Porque férias neste fim de década, verdadeiras férias, requerem longes e exotismos que no globo terrestre começam a faltar. Quatro, cinco vezes por ano, o holandês abandona em massa o país para sequiosamente visitar a Indonésia, o Japão, o Alaska, subir o Everest, nadar em Acapulco ou no Rio de Janeiro. Encontram-se holandeses na Patagónia e no sul do Egipto, na Nova-Zelândia, nas estepes do Canadá, nas Aleutas e em Bangladesh.
Começando por Fevereiro vêmo-lo a caminho dos desportos de Inverno. Em Março ou Abril goza as férias da Páscoa. Dos princípios de Junho aos fins de Agosto é o grande êxodo das férias do Verão. Em Outubro há as férias escolares. Entre Dezembro e Janeiro o país pára para gozar as férias do Natal.
No momento alto do êxodo do estio, quando , segundo as estatísticas, mais de cinquenta porcento dos habitantes abandonam apressadamente o país, as férias talvez não sejam, como se julga, a demonstração de um desejo de repouso, mas o resultado de um comportamento instinti­vo, que mistura a curiosid­ade de procurar o que é exótico, com o afã de fazer como os outros fazem e de ir para onde os outros vão.
Desse modo os holandeses, que frequen­temente asseveram querer escapar à sufocante presença dos seus compatriotas, comportam-se um pouco como os bandos de estorninhos: fogem em voo desordenado para aqui e para ali, dão umas quantas voltas e acabam por pousar quase que uns sobre os outros nos ramos da mesma árvore.
Regressam depois à pátria, desencantados e queixosos, garantindo que da próxima vez irão para regiões mais afastadas, mais desertas, não se dando conta que os seus concidadãos fazem raciocínio idêntico.
A massificação do lazer, bem o sei, ocorre em todo o mundo, mas tem na Holanda consequências e alcança proporções fora do corrente, a ponto de me dar a impressão que os antigos objectivos dominantes da existência: o amor, o trabalho, a família, a fé, foram relegados para segundo lugar pela absurda necessi­d­ade de apressadamen­te se viajar para determinado destino.
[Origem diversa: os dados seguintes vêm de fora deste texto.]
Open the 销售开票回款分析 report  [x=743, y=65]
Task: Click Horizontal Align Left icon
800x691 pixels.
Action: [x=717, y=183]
Uma vez lá chegado o viajante mostra um único desejo: repousar. E uma vez repousado vai então indolente­mente andar às voltas em torno de palácios e de igrejas, embasbaca nos museus, faz-se transpor­tar aos cumes dos montes, nada no mar. Vê muito? Com certeza vê. Aprende alguma coisa? Duvido.
De retorno ao ninho tomam-o de imediato os sintomas próprios das aves migrado­ras. Tudo nele é inquietude, ânsia de voar para longe. Passa os dias apreciando vagamente o que come, observando distraído aquilo que o rodeia e, amodorrado, cumpre as suas obrigações. Mas no momento em que o correio lhe traz os catálogos das agências de viagens, os seus olhos, até aí mortiços, ganham a acuidade dos das aves de rapina. Da mesma maneira que a águia ou o abutre caem em voo picado e infalivel­mente seguram a presa nas suas garras, assim o holandês abre o catálogo na página exacta, num relâmpago calcula o preço, telefona a reservar, e desse momento em diante só conhece um fito: partir.